When using perspective projection, the real camera distance from target and the real camera position can be calculated using these formulas:
\(d _\mathrm{adj} = d _\mathrm{ref} \cdot \frac{1}{2 \sin(\alpha/2)}\)
\(\mathbf{p} _\mathrm{adj} = \mathbf{t} + (\mathbf{p} _\mathrm{ref} - \mathbf{t}) \cdot \frac{1}{2 \sin(\alpha/2)}\)
Where \(\alpha\) is the vertical FOV of the real camera, \(d _\mathrm{ref}\) is the reference camera distance from target, \(d _\mathrm{adj}\) is the real (adjusted) camera distance from target, \(\mathbf{t}\) is the target position, \(\mathbf{p} _\mathrm{ref}\) is the reference camera position (the value in the MVS file), and \(\mathbf{p} _\mathrm{adj}\) is the real (adjusted) camera position.
When using orthographic projection, the formulas are slightly different:
\(d _\mathrm{adj} = d _\mathrm{ref} \cdot \frac{1}{2 \tan(\alpha/2)}\)
\(\mathbf{p} _\mathrm{adj} = \mathbf{t} + (\mathbf{p} _\mathrm{ref} - \mathbf{t}) \cdot \frac{1}{2 \tan(\alpha/2)}\)
The following image illustrates the camera position adjustment (left: reference camera with FOV=60°, right: real camera with FOV=30° must be positioned further from the target to obtain a similar view):
Using the example above (target=[0,0,0]
and position=[0,0,20]
), we can calculate that the real camera position will have to be set to:
- [0, 0, 14.14] for FOV=90° (perspective projection)
- [0, 0, 20] for FOV=60° (perspective projection)
- [0, 0, 38.68] for FOV=30° (perspective projection)
Note that for orthographic projection this adjustment achieves that the resulting view does not depend on the FOV value. For perspective projection, this is not possible and there will always be some "fisheye effect", but still it greatly reduces the dependence on FOV and avoids the too-much-zoomed-in and too-much-zoomed-out views when FOV changes.
The up
vector describes how the camera should be rotated around the position-target axis, i.e. it is the vector in 3D space that will be point up when projected on the screen. For this, the up
vector must be perpendicular to the position-target axis. However, the MVS specification does not require that the provided up
vector be perpendicular. This can be solved by a simple adjustment:
\(\mathbf{u} _\mathrm{adj} = \mathrm{normalize} ( ((\mathbf{t}-\mathbf{p}) \times \mathbf{u}) \times (\mathbf{t}-\mathbf{p}) )\)

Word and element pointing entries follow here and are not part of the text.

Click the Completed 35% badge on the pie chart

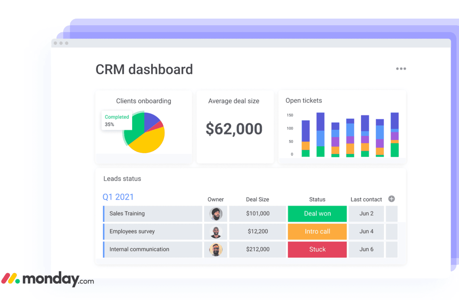tap(116, 121)
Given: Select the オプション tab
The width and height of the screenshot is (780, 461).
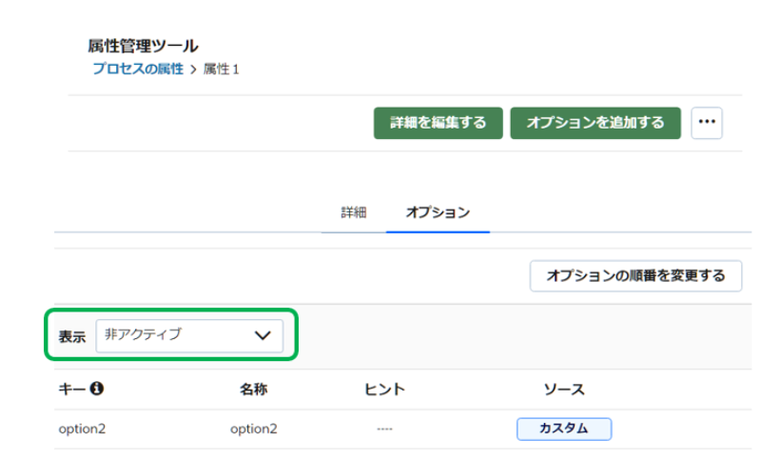Looking at the screenshot, I should tap(438, 212).
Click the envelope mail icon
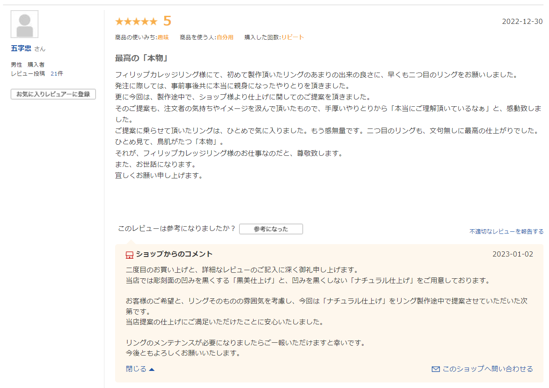549x388 pixels. pyautogui.click(x=436, y=369)
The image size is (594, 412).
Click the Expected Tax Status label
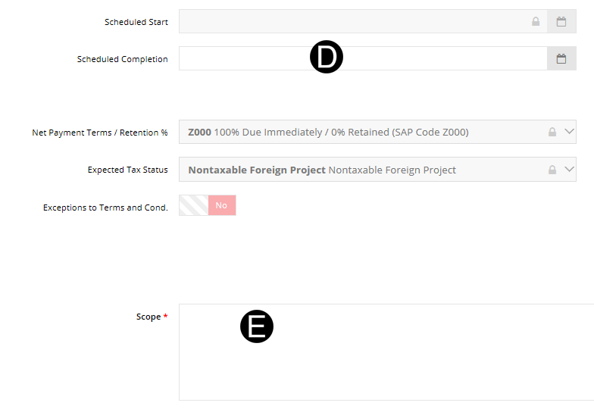point(127,170)
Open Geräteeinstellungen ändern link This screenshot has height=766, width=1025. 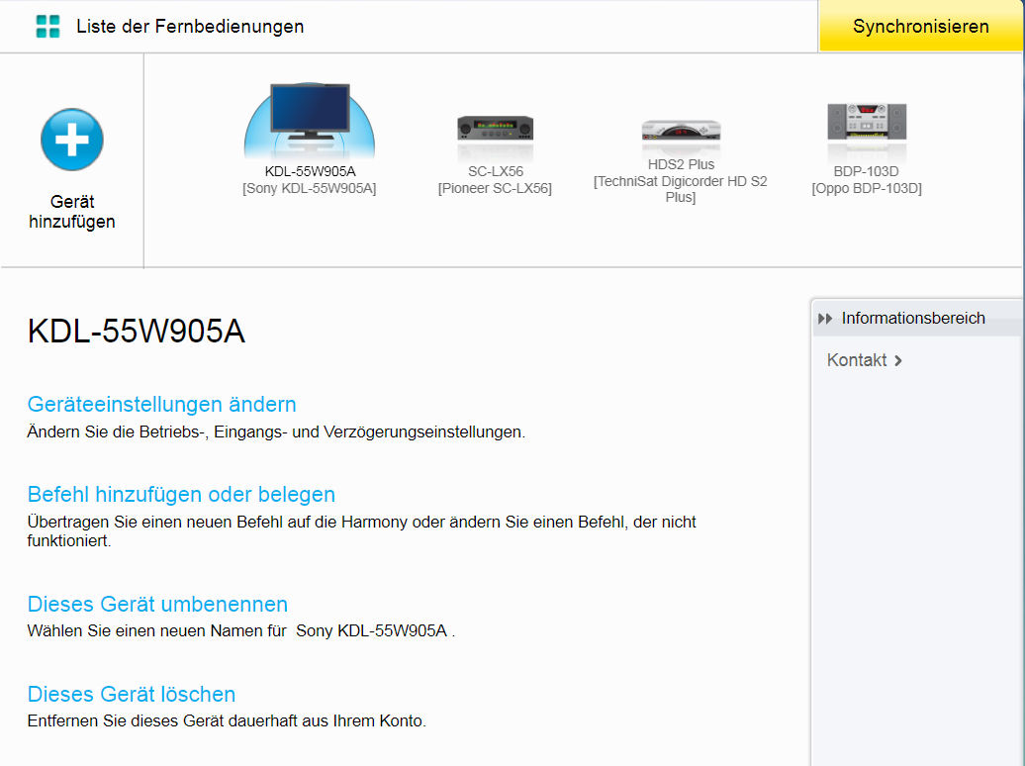(x=161, y=404)
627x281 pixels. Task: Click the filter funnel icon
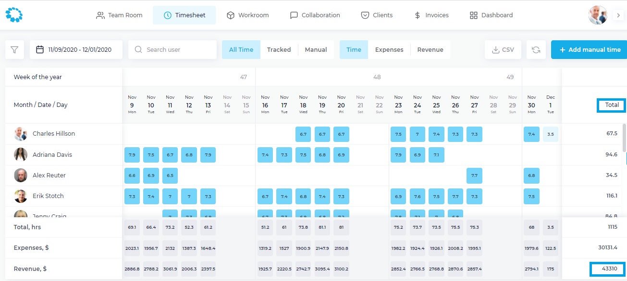[x=14, y=50]
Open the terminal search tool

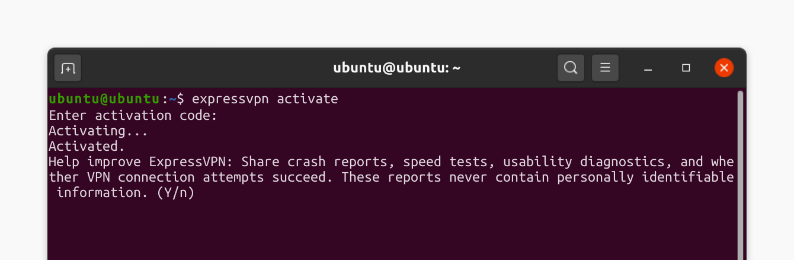[571, 68]
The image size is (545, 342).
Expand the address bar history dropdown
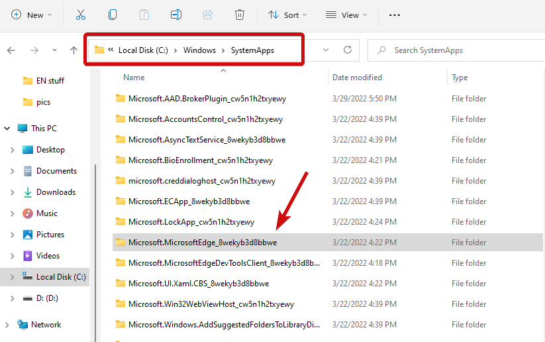tap(325, 50)
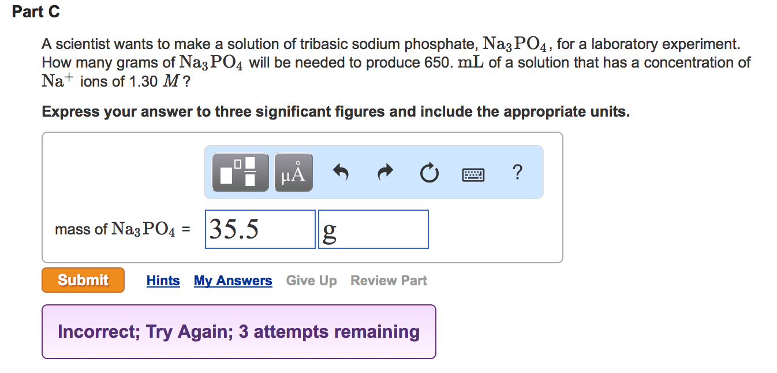Open answer-entry help via the question mark

[517, 171]
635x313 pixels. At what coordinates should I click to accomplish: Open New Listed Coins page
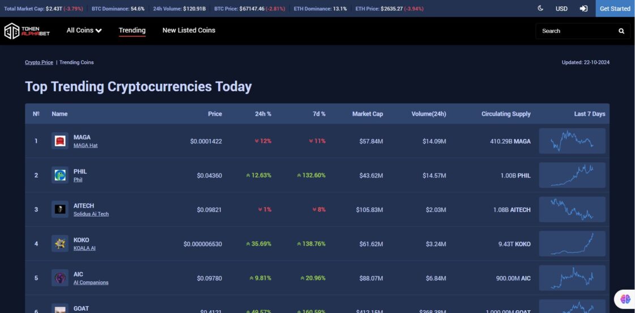pyautogui.click(x=189, y=31)
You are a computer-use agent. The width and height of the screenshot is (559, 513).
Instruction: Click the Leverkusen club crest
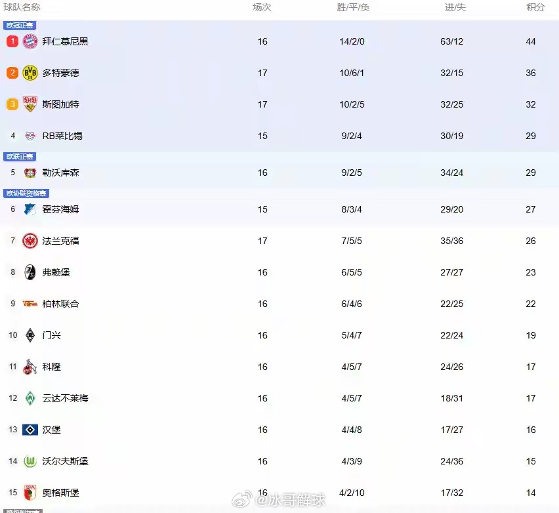(x=30, y=173)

Where \(\mathbf{u}\) is the unadjusted up vector (the value in the MVS file), \(\mathbf{u} _\mathrm{adj}\) is the adjusted up vector, \(\mathbf{t}\) is the target position, and \(\mathbf{p}\) is the camera position (can be either reference or adjusted camera position, the result will be the same).
If the up vector parameter is not provided, the default value ([0, 1, 0]) will be used (after adjustment).
focus
node
The other way to adjust camera is to use a focus
node. This node is placed as a child of a component
node and instructs to set focus to the parent component (zoom in). This means that the camera target should be set to the center of the bounding sphere of the component, and the camera position should be set so that the bounding sphere just fits into view (vertically and horizontally).
By default, the camera will be oriented so that the X axis points right, the Y axis points up, and the Z axis points towards the observer. This orientation can be changed using the optional vector parameters direction
and up
(see MVS tree schema). The direction
vector describes the direction from the camera position towards the target position (default [0, 0, -1]). The meaning of the up
vector is the same as for the camera
node and the same adjustment applies to it (default [0, 1, 0]).
The reference camera position for a focus
node can be calculated as follows:
\(\mathbf{p} _\mathrm{ref} = \mathbf{t} - \mathrm{normalize}(\mathbf{d}) \cdot 2 r \cdot \max(1, \frac{h}{w})\)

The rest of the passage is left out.